Mais quel sens donner à ce mot ? S’agit-il de se repentir ? D’avoir des remords ? Des regrets ? Comment faire ?
D’après Maïmonide dans Mishné Torah (chap.7) l’homme a la liberté à tout instant de se diriger vers le bien en corrigeant ses traits de caractère. Faire acte de Teshouva ne concerne donc pas uniquement les fautes commises. Faire acte de réparation vis-à-vis d’autrui est la moindre des choses.
Mais s’interroger sur les traits de sa personnalité est un élément essentiel dans le sens où l’homme y est attaché et a du mal à s’en défaire. Le Rambam insiste sur l’implication de chacun d’entre nous dans ce processus de libération intérieure. Dans la continuité, la Teshouva est donc une tentative de découvrir la liberté dans le bien.
Mais allons plus loin. Littéralement, Téshouva signifie retour. Au sens strict, il s’agit de revenir à un état antérieur, de se « métamorphoser » intérieurement, de revenir à ce que j’étais avant la faute. Car la première personne lésée, c’est bien soi-même.
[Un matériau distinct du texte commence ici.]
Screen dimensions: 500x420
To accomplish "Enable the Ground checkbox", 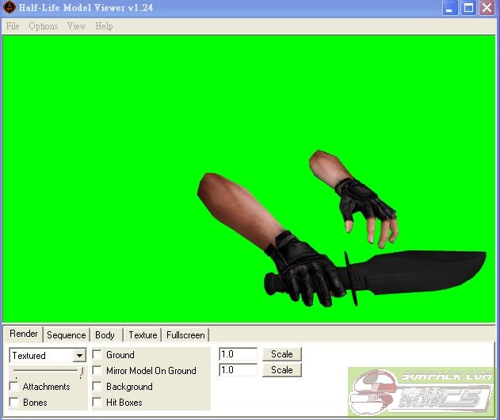I will 97,355.
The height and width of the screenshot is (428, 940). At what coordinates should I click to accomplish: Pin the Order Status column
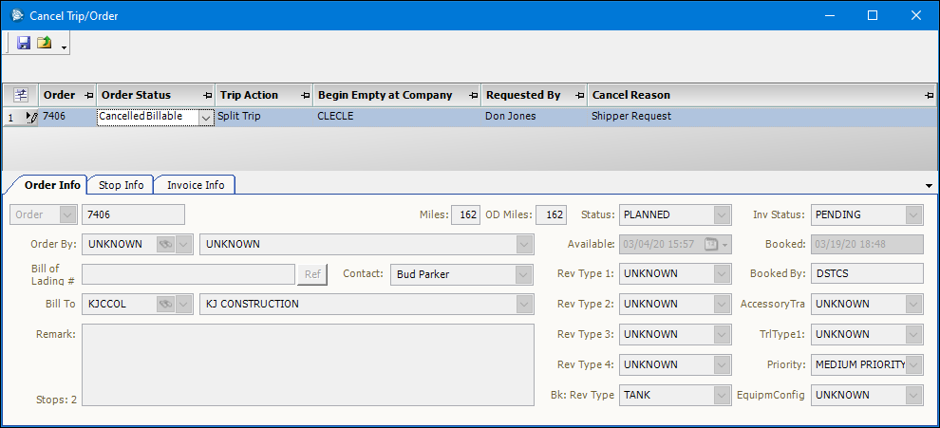(208, 95)
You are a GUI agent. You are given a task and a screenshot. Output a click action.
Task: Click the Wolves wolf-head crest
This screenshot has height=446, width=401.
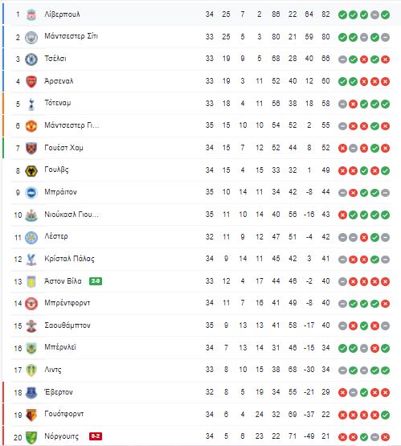[31, 171]
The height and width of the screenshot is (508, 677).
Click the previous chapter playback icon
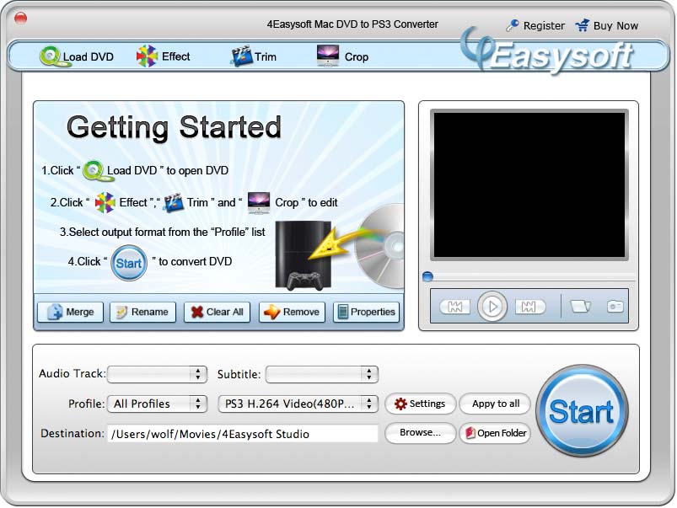(455, 306)
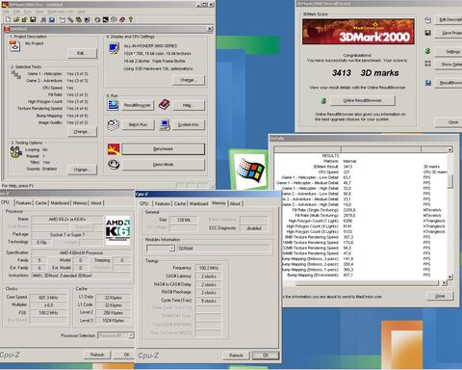Click the Demo Mode disc icon
This screenshot has width=462, height=370.
114,165
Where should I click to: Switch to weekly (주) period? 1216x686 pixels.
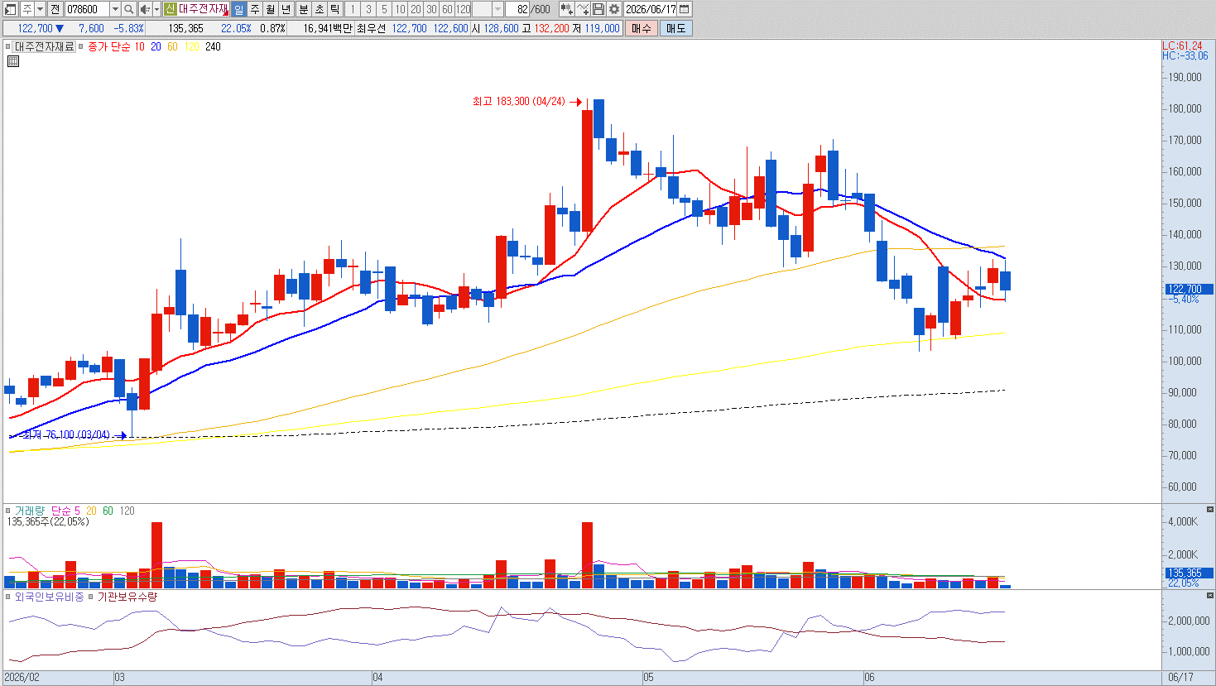point(255,9)
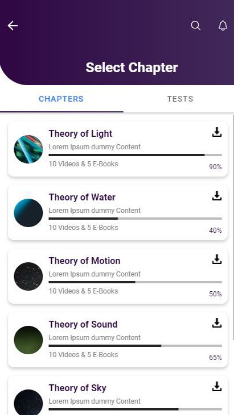Download the Theory of Motion chapter
This screenshot has width=234, height=415.
[217, 259]
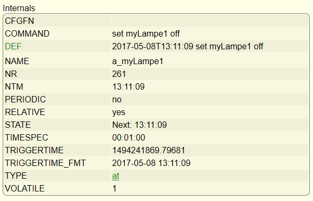
Task: Select the STATE value Next: 13:11:09
Action: (x=139, y=125)
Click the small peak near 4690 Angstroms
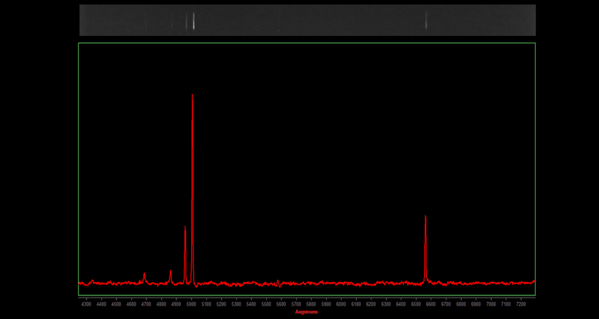 pos(144,274)
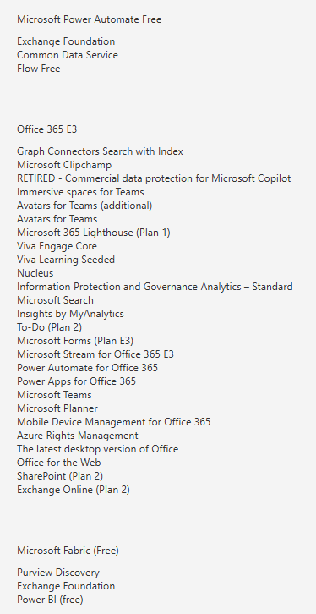Image resolution: width=316 pixels, height=614 pixels.
Task: Click SharePoint (Plan 2) entry
Action: (60, 476)
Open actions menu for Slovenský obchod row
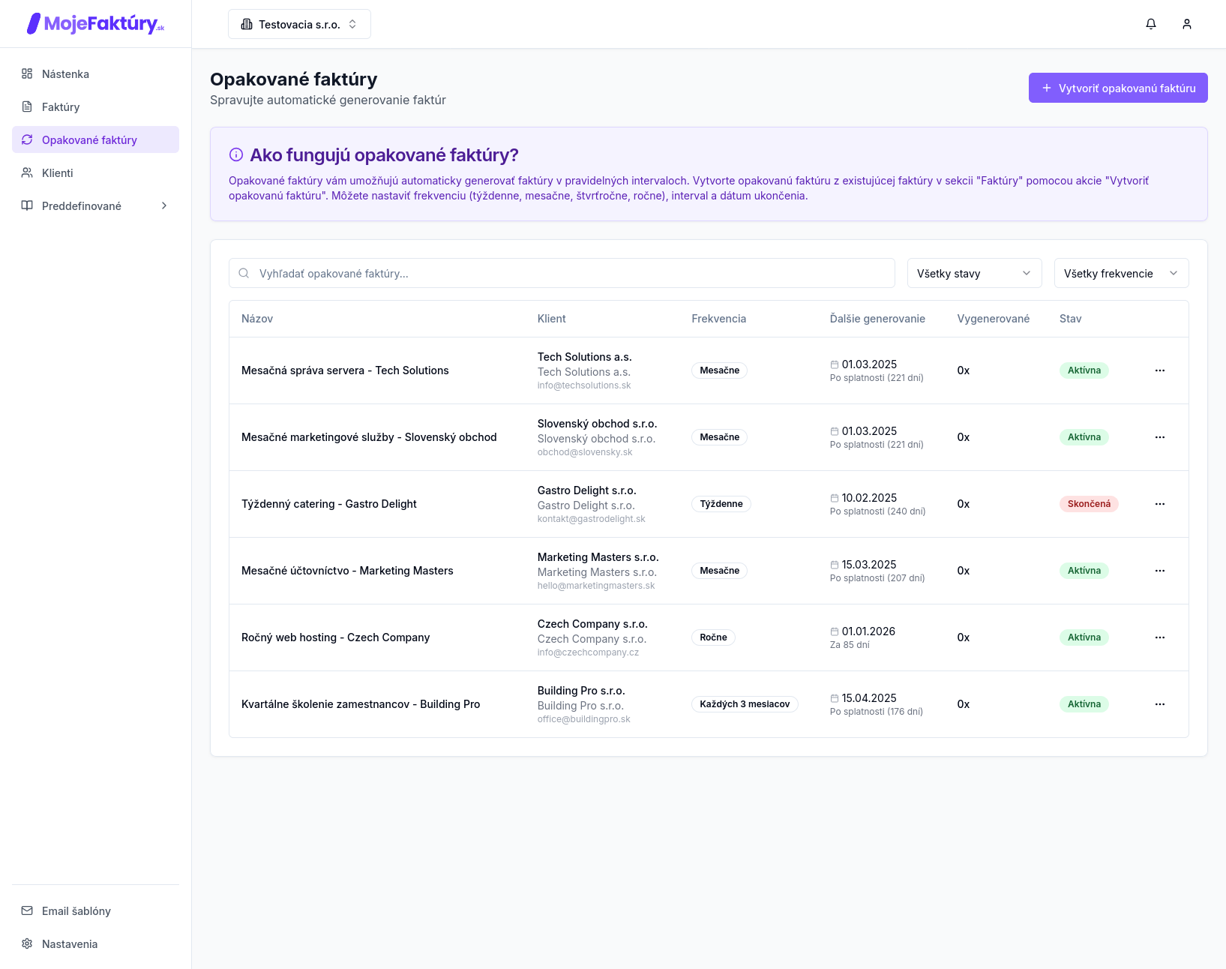Viewport: 1226px width, 969px height. click(1159, 437)
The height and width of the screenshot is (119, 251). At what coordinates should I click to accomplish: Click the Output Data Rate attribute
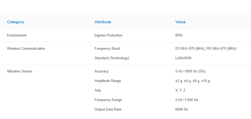coord(108,109)
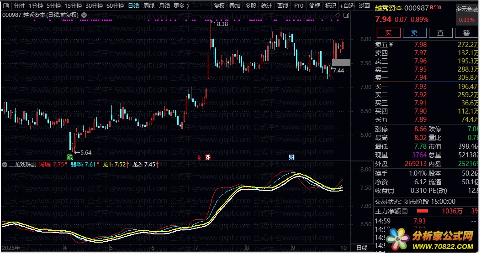Click the blue 财 marker on the timeline
This screenshot has height=254, width=481.
pos(291,157)
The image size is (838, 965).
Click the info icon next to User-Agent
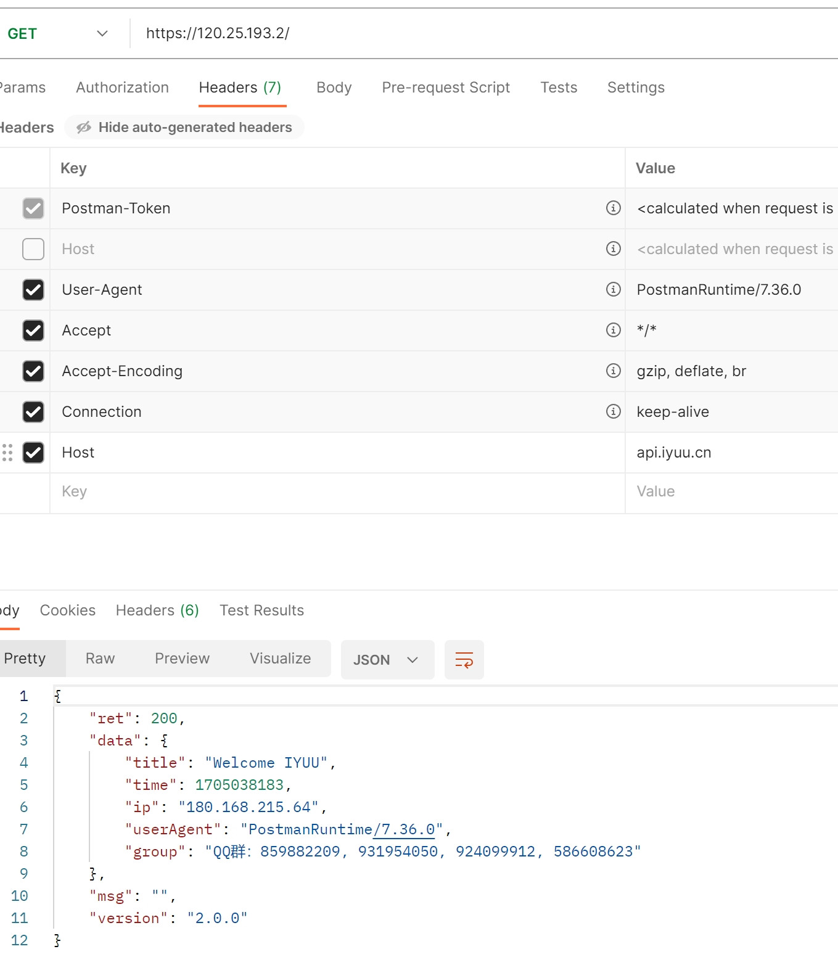coord(613,289)
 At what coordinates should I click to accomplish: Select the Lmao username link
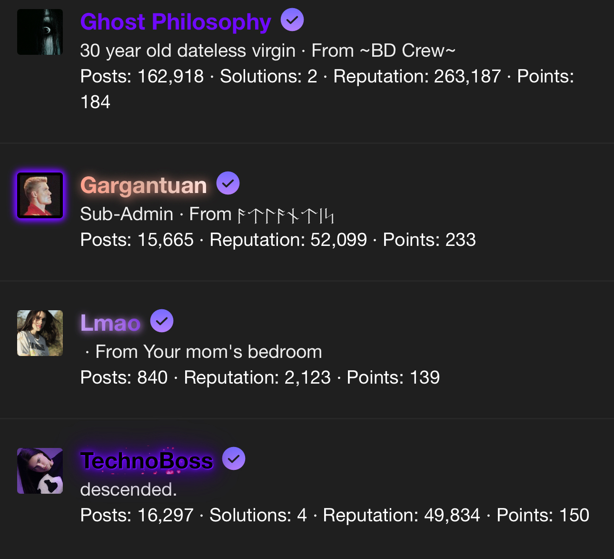110,323
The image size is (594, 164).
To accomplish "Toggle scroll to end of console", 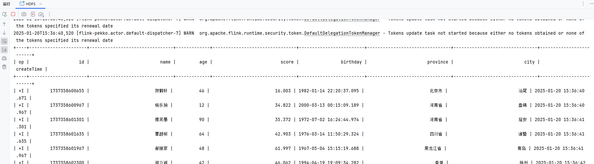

Mais revenir à l’état antérieur n’a pas de sens sans la Révélation divine, sans quelque chose qui nous dépasse, qui transcende la condition humaine. Ainsi, faire Teshouva de manière rationnelle n’est pas possible; on ne peut pas revenir sur le passé.
Au niveau métaphysique en revanche, revenir à l’état antérieur, c’est penser qu’on peut renverser le temps.
Se dire que si on ne fait rien, l’avenir est strictement et obligatoirement édicté par son passé.
A l’origine de la Teshouva, il y a donc l’idée de liberté. Elle est la conscience libre de tout homme qui cherche à modifier son futur tel qu’il aurait été s’il n’avait pas agi sur lui même. Rabbi Nahman nous explique qu’à Rosh Hashana, nous prions pour une vie de renouvellement afin de montrer la force de la conviction humaine.
Car un homme n’est homme que s’il sait être radicalement autre, se remettre en question et avancer.
Voilà le message de Tishri : puiser en soi-même la force et la capacité de se renouveler.
- Le mois de Tishri : entre universalisme et particularisme
La Torah a été donnée aux Hébreux au mont Sinaï. Si ses 613 commandements s’adressent au peuple juif, la Torah interpelle et questionne l’Humanité toute entière. Respecter Shabbat par exemple est l’un des dix commandements énoncés au peuple juif.
Pour les autres peuples, Shabbat peut interroger sur la division du travail et sur le repos hebdomadaire. Ainsi le couple particulier/universel est omniprésent dans la Torah et se conjugue aussi tout particulièrement à Tishri.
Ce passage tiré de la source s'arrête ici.